Despite having the universe at your virtual fingertips, adapting to the ever-evolving world of technology isn’t easy for everyone. Let’s face it – the endless revolving door of upgrades and new models have a short shelf life that makes for, well…an ocean of obsolete gadgets and questions about “what’s next”. Just when we think we have a handle on the hot new thing, we have a whole new technology learning curve to navigate – a problem that, for many, has a lot to do with the attitudes, beliefs, and values that frame acknowledge technology as something that is, for better or worse, here to stay.
From a generational standpoint, sure – adolescents, tweens, teens, and twentysomethings are perhaps a product of the tech “culture”. These age groups are, for lack of a better phrase, “born into” this world that communicates, explores, and learns via the devices that pave the information highway of the 21st century. It’s safe to say that even those in their 30s and 40s are, to some extent, a byproduct of this stage of evolution. But what about the generations of people who fail to see technology as mechanism of modern survival? What if timeworn patterns of thinking and acting get in the way of their capacity to adapt? How do such people survive if they feel that the best way is “the old way”?

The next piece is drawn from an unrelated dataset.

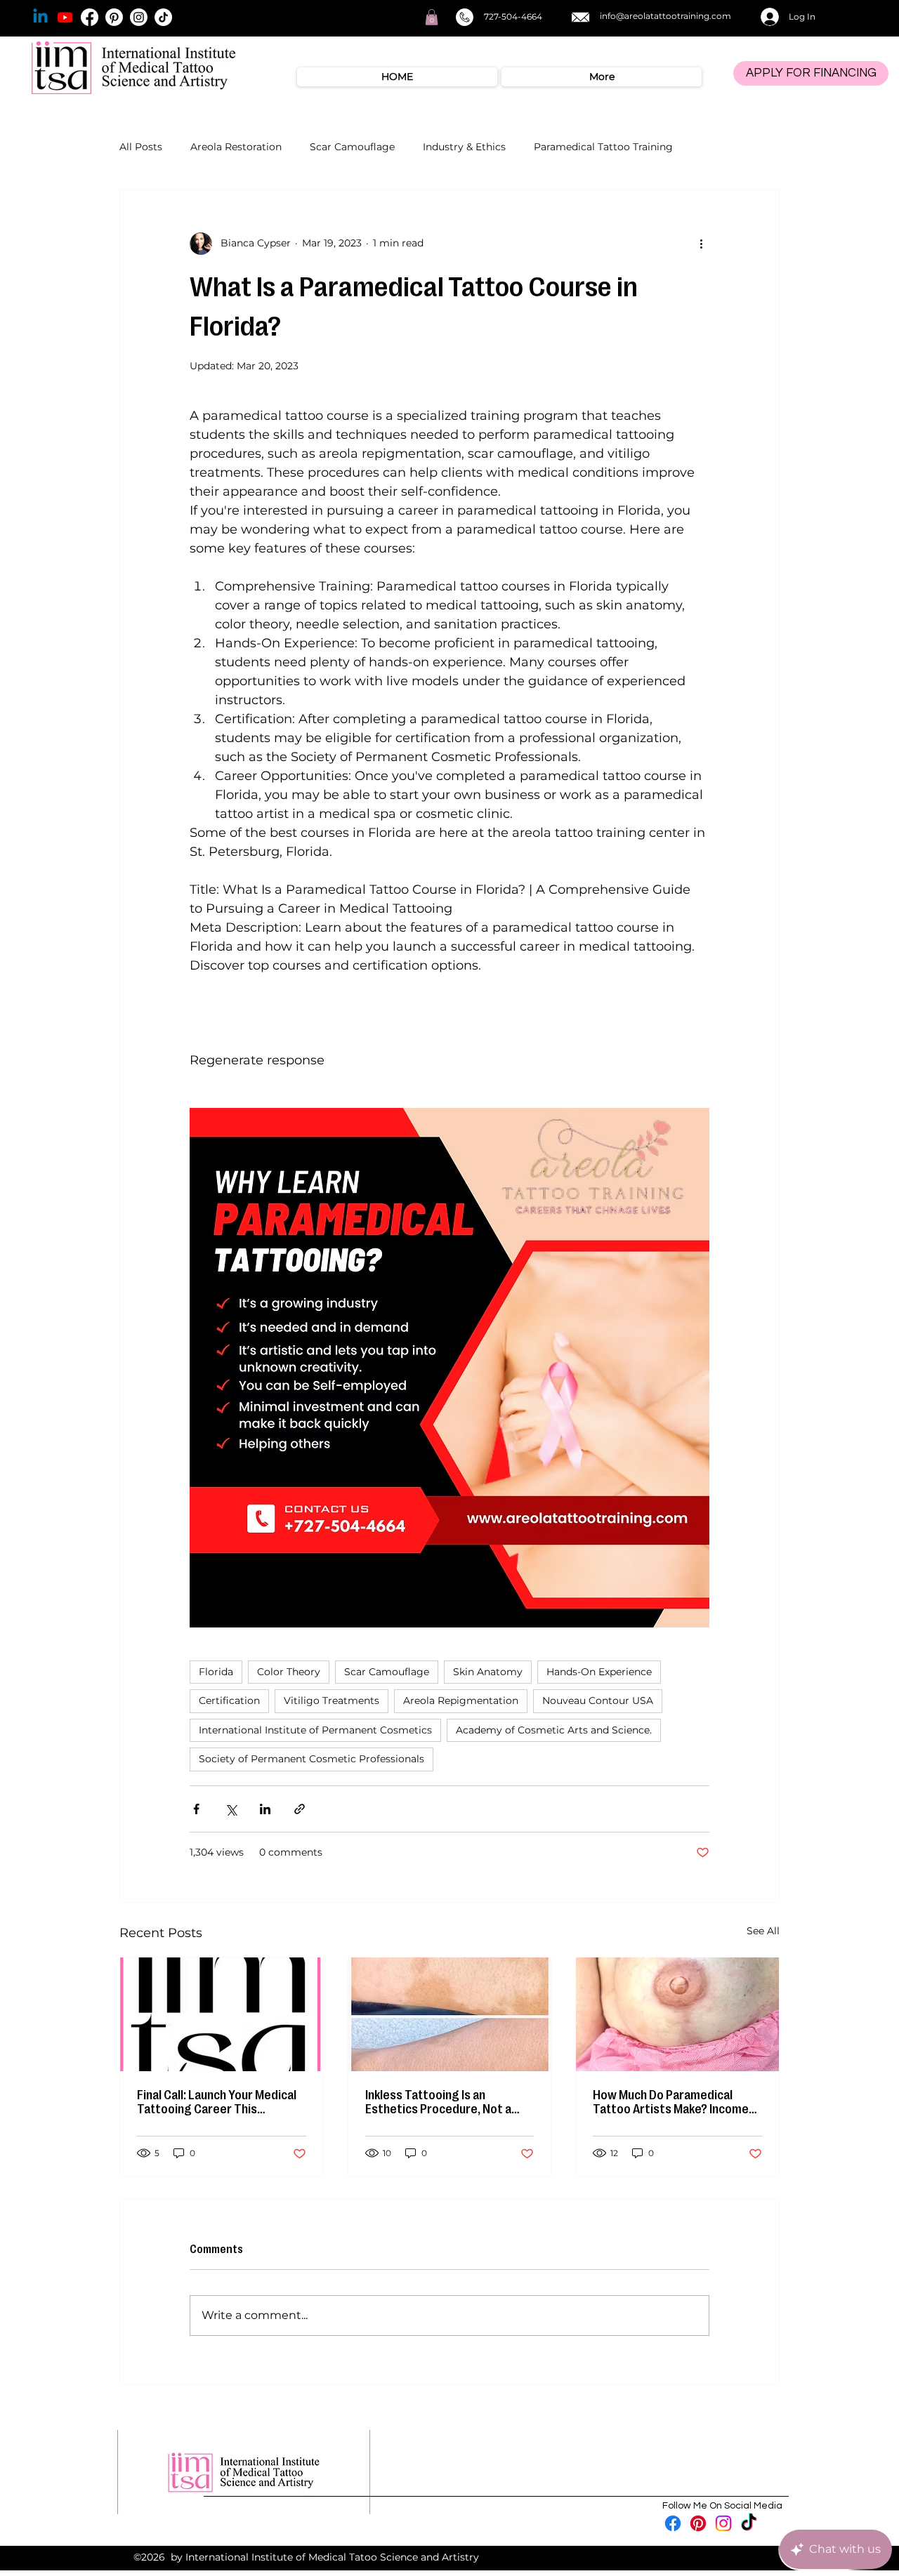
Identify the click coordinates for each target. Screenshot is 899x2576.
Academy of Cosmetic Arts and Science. (554, 1730)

Despite their late entry into the technology game, evidence shows that older adults are gradually adopting technology as an important, if not vital, aspect of their day-to-day existence. A 2012 study conducted by Pew Research showed a significant “divide” between the 65 and older crowd: One group that contained educated, upwardly mobile seniors who widely embrace technology and another less-educated, socioeconomically challenged group that was considerably less apt to embrace technology. When we pause to consider this disparity, access to resources (and the perceived value of accessing them) is perhaps the bridge that spans the gap between those who embrace and reject the idea of technology as means of surviving and thriving in today’s world.
However, the Pew Research data show that the tide is gradually turning for seniors and the adoption of technology. Compared to the previous year, approximately 60% of seniors go online, close to 50% have broadband access, and over 75% use a mobile phone. However, such statistics follow a rapid downward trajectory for seniors aged 75 and older.

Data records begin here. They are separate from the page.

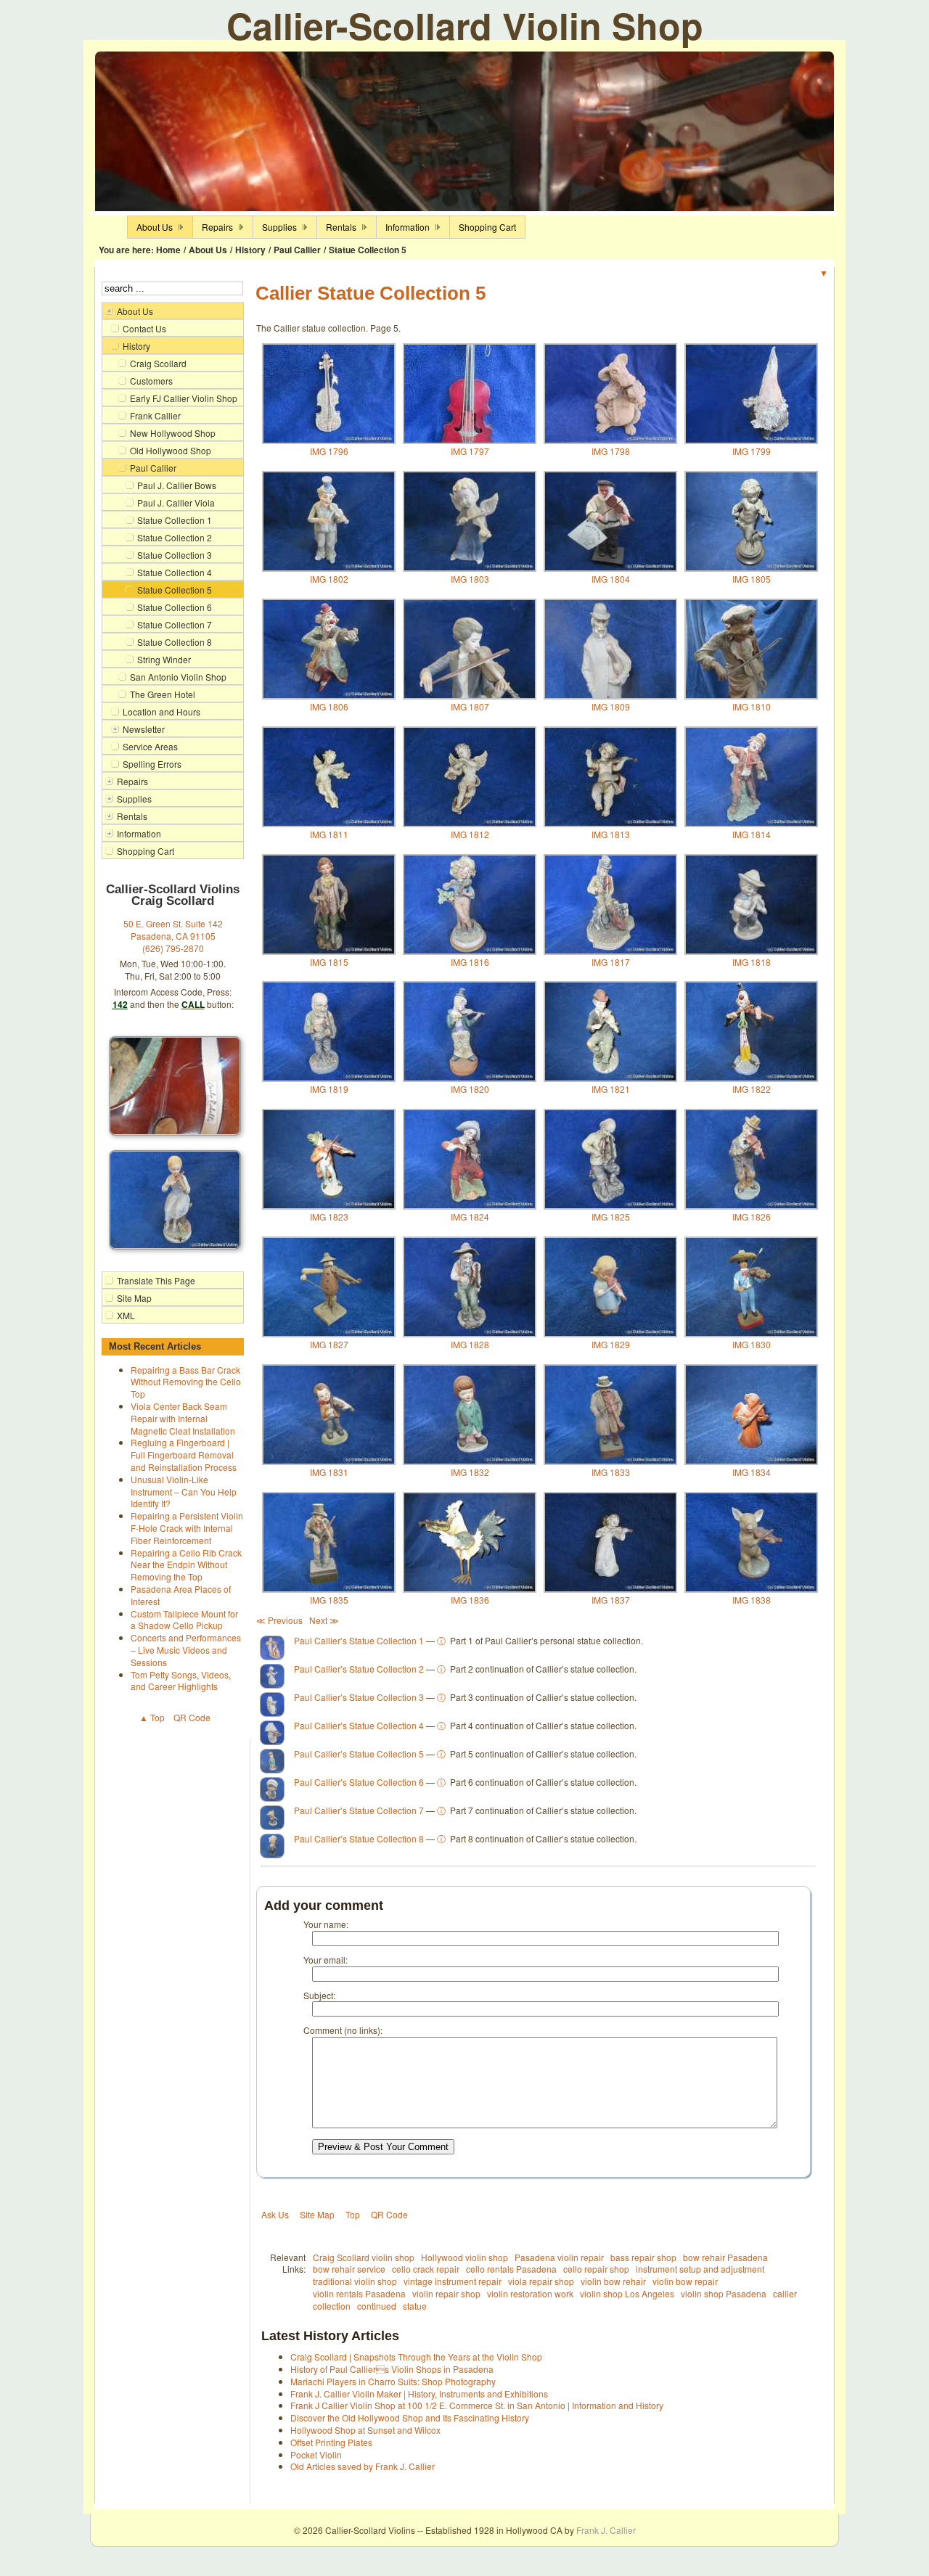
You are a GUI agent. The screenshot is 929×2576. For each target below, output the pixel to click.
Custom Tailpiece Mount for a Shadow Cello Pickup (184, 1619)
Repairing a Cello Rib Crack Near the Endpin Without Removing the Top (186, 1564)
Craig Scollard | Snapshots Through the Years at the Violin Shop (416, 2356)
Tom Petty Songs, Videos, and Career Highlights (181, 1680)
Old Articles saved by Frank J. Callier (362, 2466)
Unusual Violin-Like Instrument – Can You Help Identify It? (184, 1491)
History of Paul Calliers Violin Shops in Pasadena (392, 2369)
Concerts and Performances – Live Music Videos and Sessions (186, 1649)
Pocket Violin (316, 2454)
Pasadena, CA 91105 (173, 936)
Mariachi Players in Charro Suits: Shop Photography (393, 2381)
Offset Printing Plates (331, 2442)
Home (168, 249)
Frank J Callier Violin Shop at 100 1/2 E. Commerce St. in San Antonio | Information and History (476, 2405)
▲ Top (152, 1717)
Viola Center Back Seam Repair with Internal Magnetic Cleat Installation (183, 1418)
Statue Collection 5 (367, 249)
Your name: (325, 1924)
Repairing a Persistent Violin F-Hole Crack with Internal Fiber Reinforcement (187, 1527)
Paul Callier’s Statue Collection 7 (359, 1810)
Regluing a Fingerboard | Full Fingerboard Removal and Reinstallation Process (184, 1454)
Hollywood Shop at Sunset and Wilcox (365, 2430)
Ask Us (275, 2214)
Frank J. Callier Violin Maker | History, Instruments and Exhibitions (419, 2393)
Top (352, 2214)
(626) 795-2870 (173, 948)
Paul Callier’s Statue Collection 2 (359, 1668)
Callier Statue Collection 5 (370, 293)
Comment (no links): (342, 2030)
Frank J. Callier (606, 2530)
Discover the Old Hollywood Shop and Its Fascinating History (409, 2417)
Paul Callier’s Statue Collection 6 (359, 1782)
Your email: (325, 1959)
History (250, 249)
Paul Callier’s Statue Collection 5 (359, 1753)
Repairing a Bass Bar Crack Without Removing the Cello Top (186, 1381)
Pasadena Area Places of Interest (181, 1595)
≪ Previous (279, 1620)
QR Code (191, 1717)
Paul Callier (297, 249)
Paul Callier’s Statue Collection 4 (359, 1725)
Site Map (317, 2214)
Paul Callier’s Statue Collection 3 (359, 1697)
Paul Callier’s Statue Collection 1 (359, 1640)
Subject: (319, 1995)
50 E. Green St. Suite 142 (173, 923)
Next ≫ (324, 1620)
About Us (208, 249)
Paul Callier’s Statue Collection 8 (359, 1838)
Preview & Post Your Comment (383, 2146)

Despite the barriers that many people experience when dealing with technology, there’s good news. For seniors who experience physical challenges, there are a host of new, assistive technologies designed to enhance sight and sound on their devices. Also, many seniors are hard pressed to believe that technology would in any way benefit their livelihood. However, exposure to technology – from communicating with family via video chat to using one of many health monitoring apps currently available – quickly helps them to see the value. And when it’s just plain hard to learn how to use that new device or navigate that new operating system, have no fear – developers are aware of these concerns and are on a path to creating new concepts that make learning technology easier.
As older adults continue to delve further into the tech universe, one thing remains clear: Just like their younger counterparts, viewing technology as a means of gaining access to the things that promote well-being ultimately leads to its adoption. From access to information about health management to current events, technology provides a window to the world. Also, being involved in the ever growing number of social media outlets (e.g., Facebook, Twitter) helps to expand social networks and maintain a sense of connectedness to those we love. Through such realizations we come to see that technology – for people of all ages – represents less of a mountain to climb and more of a pathway to health, connectedness, and continued evolution.